Records from a dataset

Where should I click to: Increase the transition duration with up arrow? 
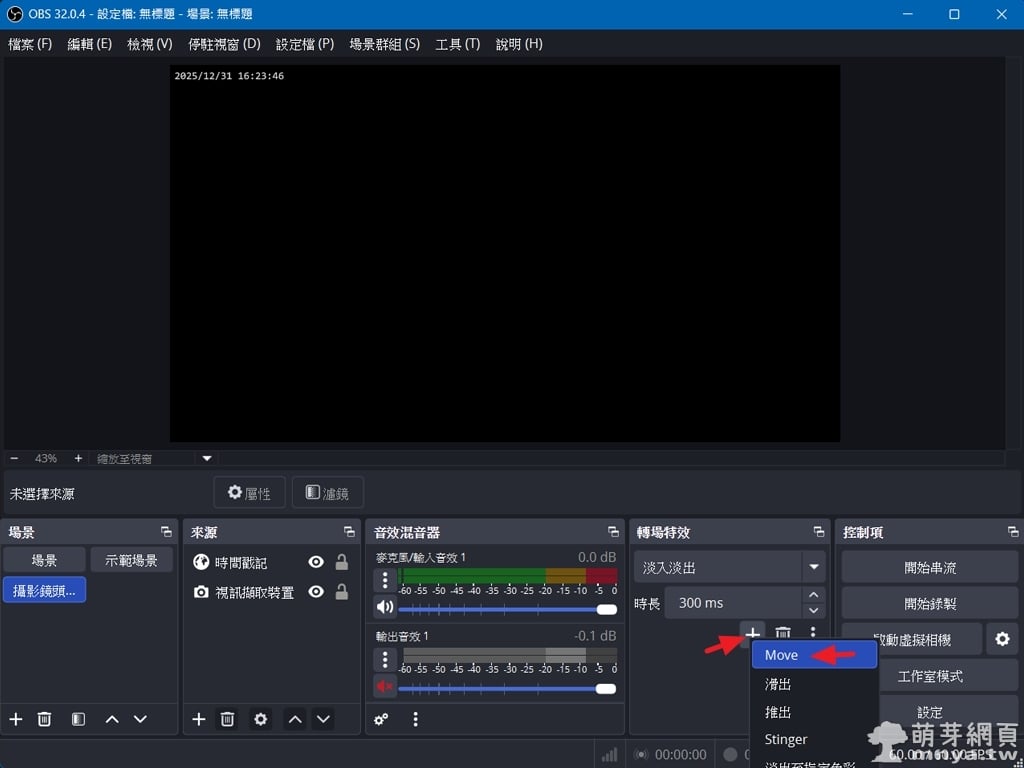(813, 595)
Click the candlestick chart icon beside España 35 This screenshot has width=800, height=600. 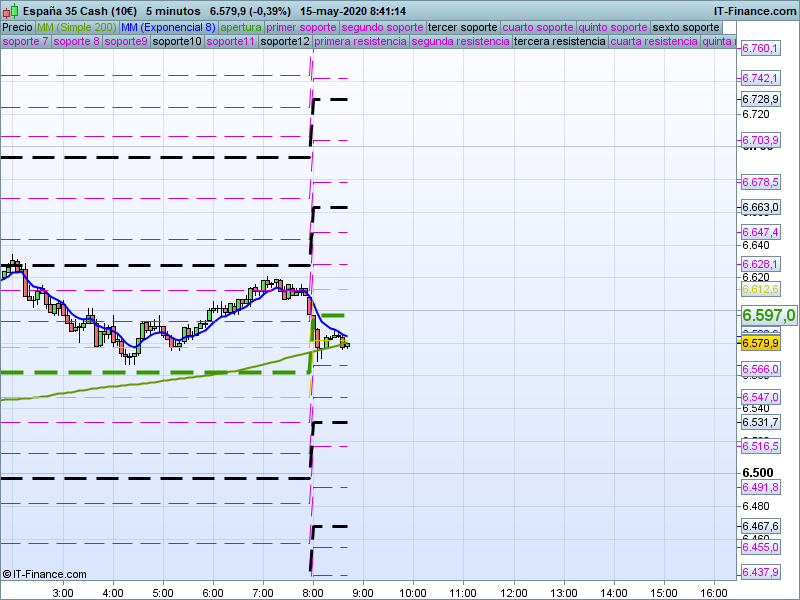click(x=9, y=10)
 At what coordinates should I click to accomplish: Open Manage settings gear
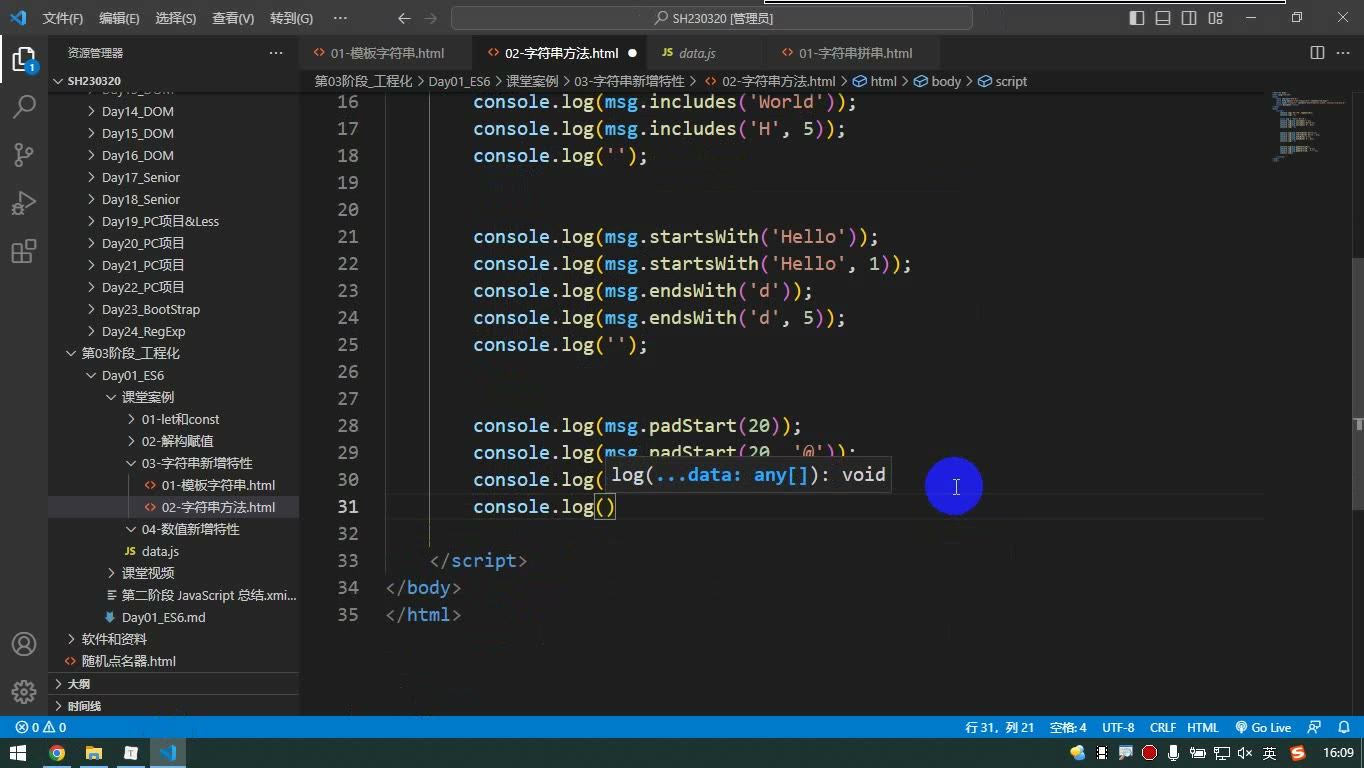tap(24, 692)
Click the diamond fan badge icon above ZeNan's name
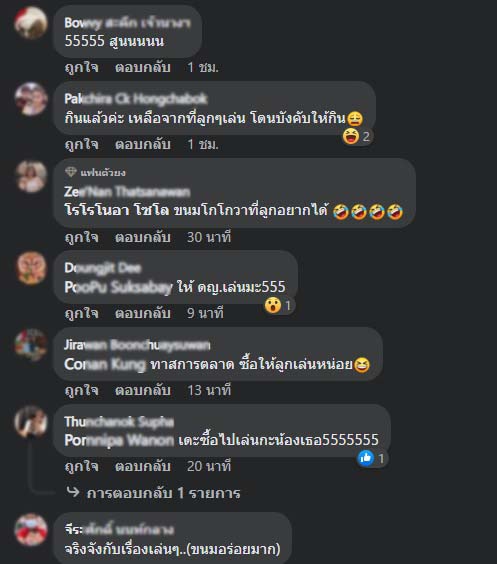Screen dimensions: 497x564 [70, 172]
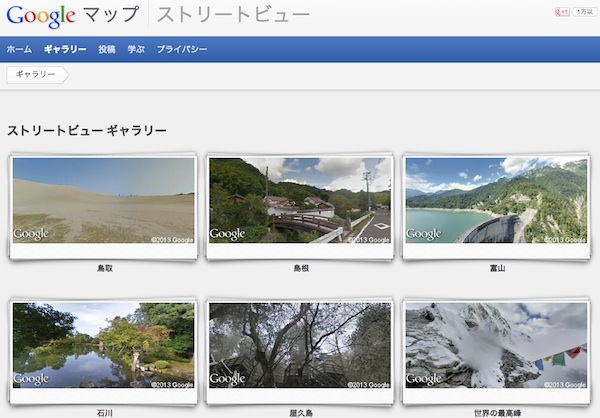600x418 pixels.
Task: Click the 島根 caption label
Action: [x=301, y=269]
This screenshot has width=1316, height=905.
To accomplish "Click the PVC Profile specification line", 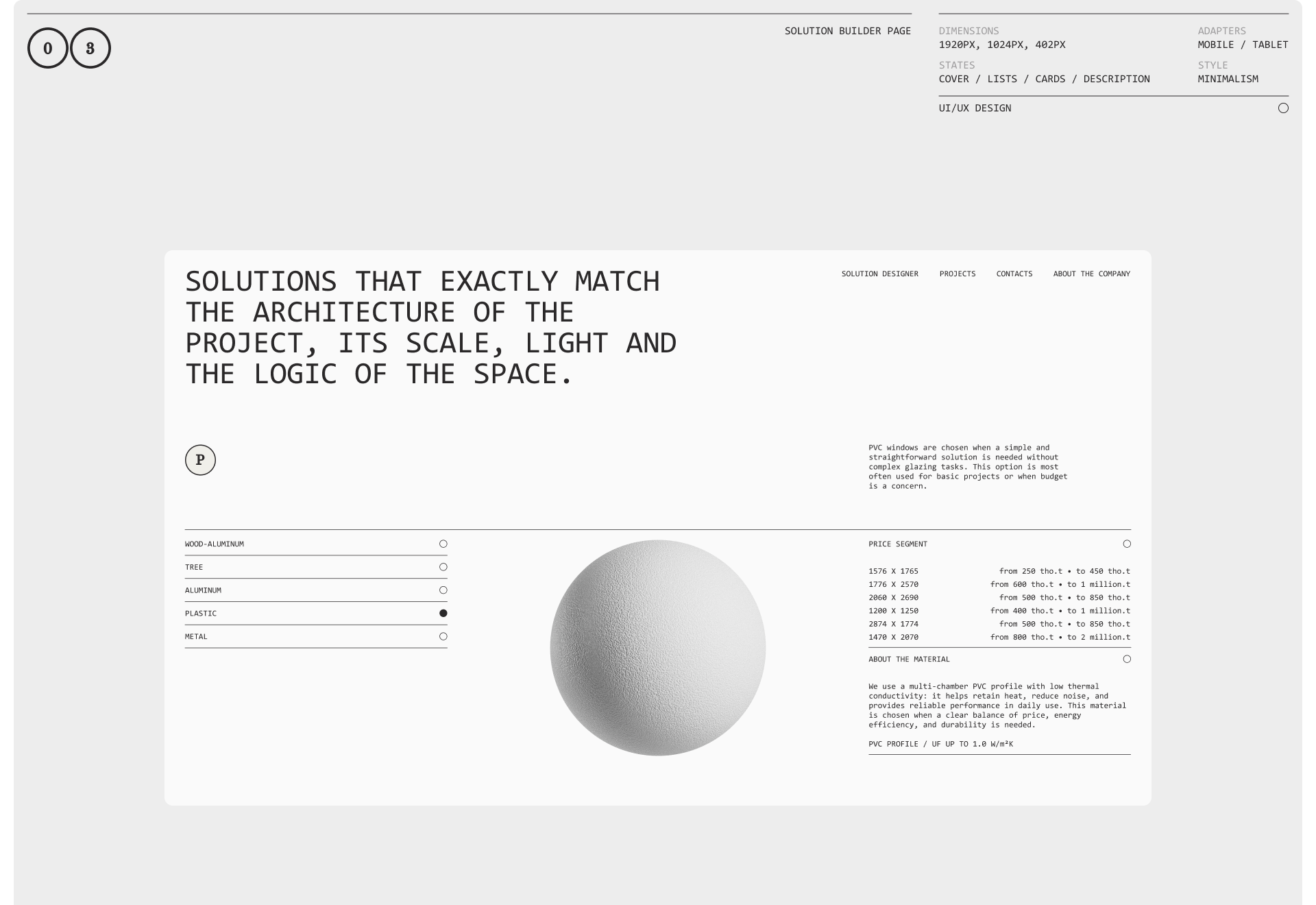I will pos(941,744).
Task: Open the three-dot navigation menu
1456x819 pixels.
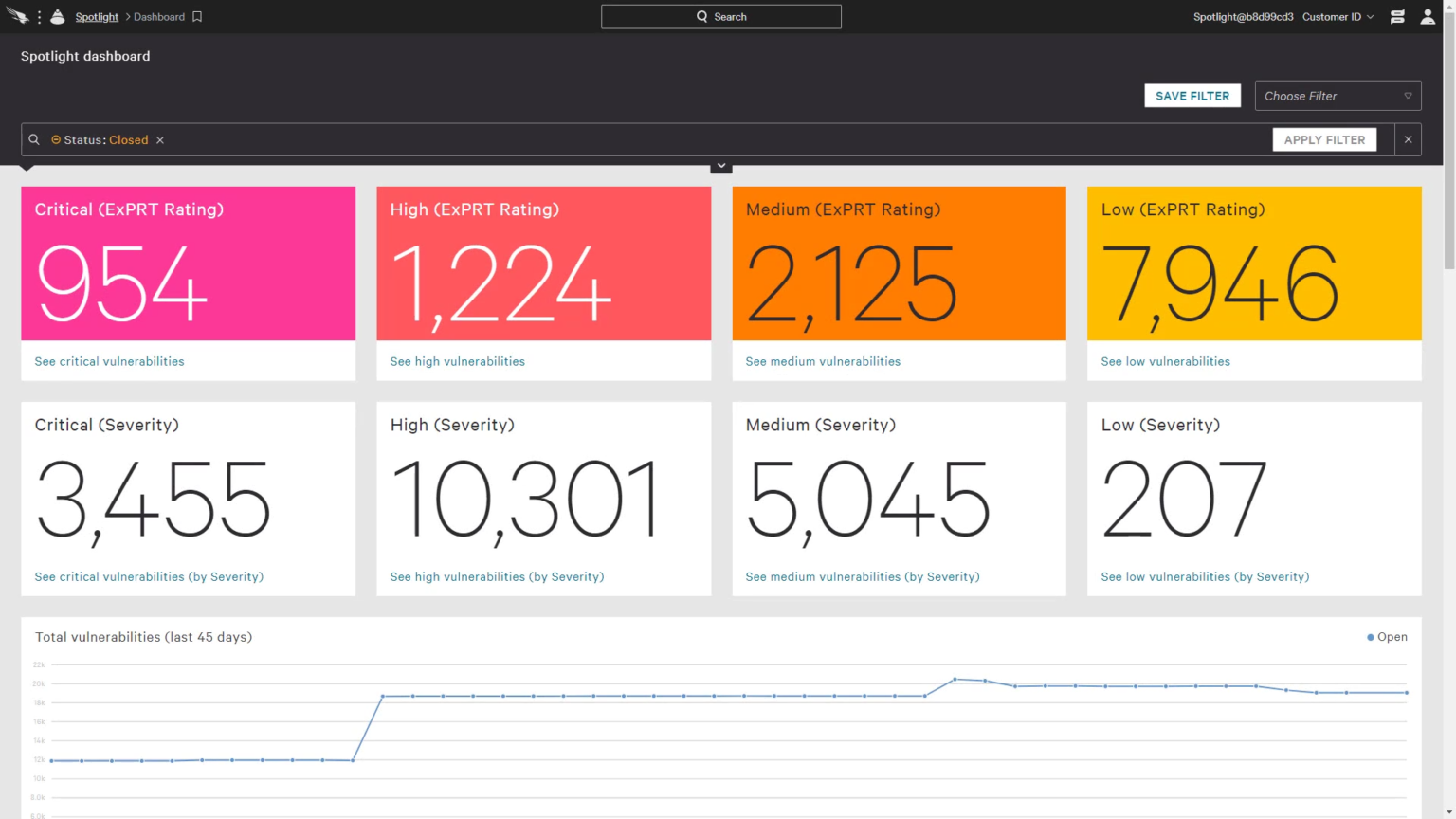Action: click(39, 17)
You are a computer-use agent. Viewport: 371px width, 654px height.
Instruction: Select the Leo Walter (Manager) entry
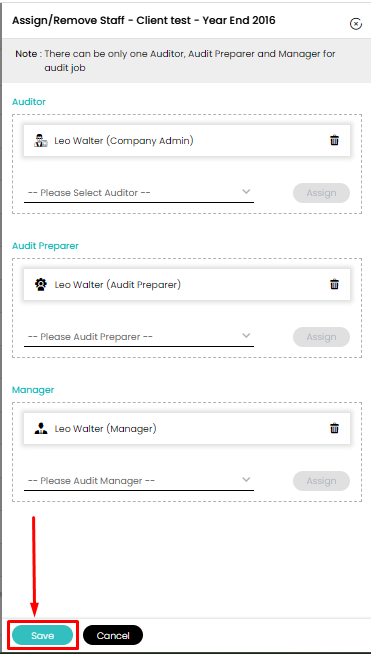tap(187, 428)
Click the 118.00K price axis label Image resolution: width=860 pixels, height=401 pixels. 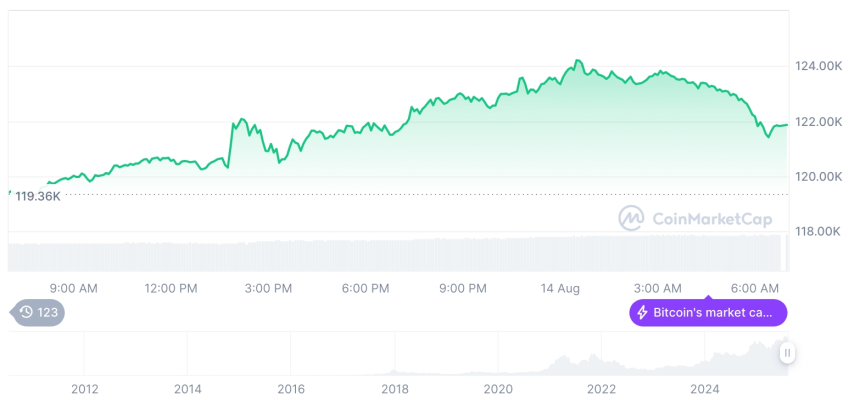click(818, 232)
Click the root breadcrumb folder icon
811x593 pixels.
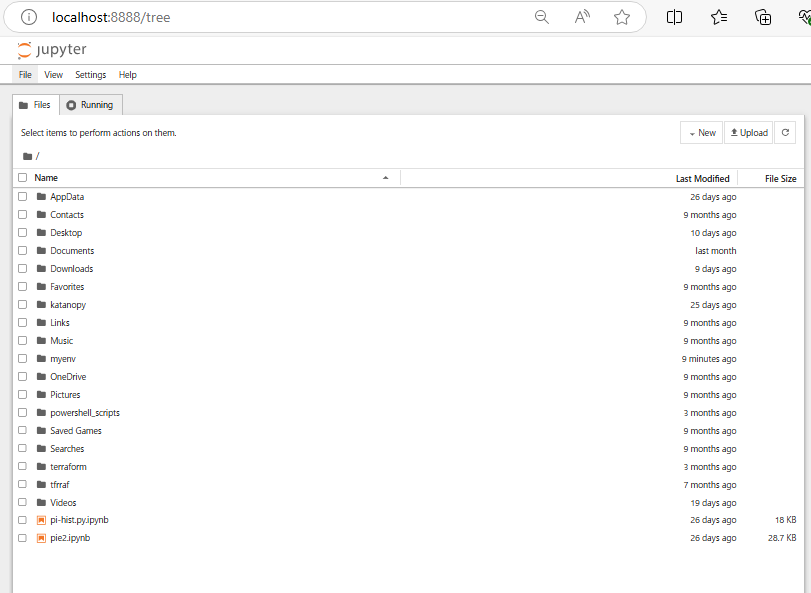26,156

Brief
To complete this exercise, transcribe exactly the lines above from the one that holds "At what coordinates" through the one that holds "This screenshot has width=1316, height=905.". Pictures stay out.

Response for this exercise
 At what coordinates should I click to accomplish: Open Manage settings gear
tap(24, 692)
Click the diamond fan badge icon above ZeNan's name
Screen dimensions: 497x564 [70, 172]
600x418 pixels.
Task: Click the 島根 caption label
Action: [x=301, y=269]
This screenshot has width=1316, height=905.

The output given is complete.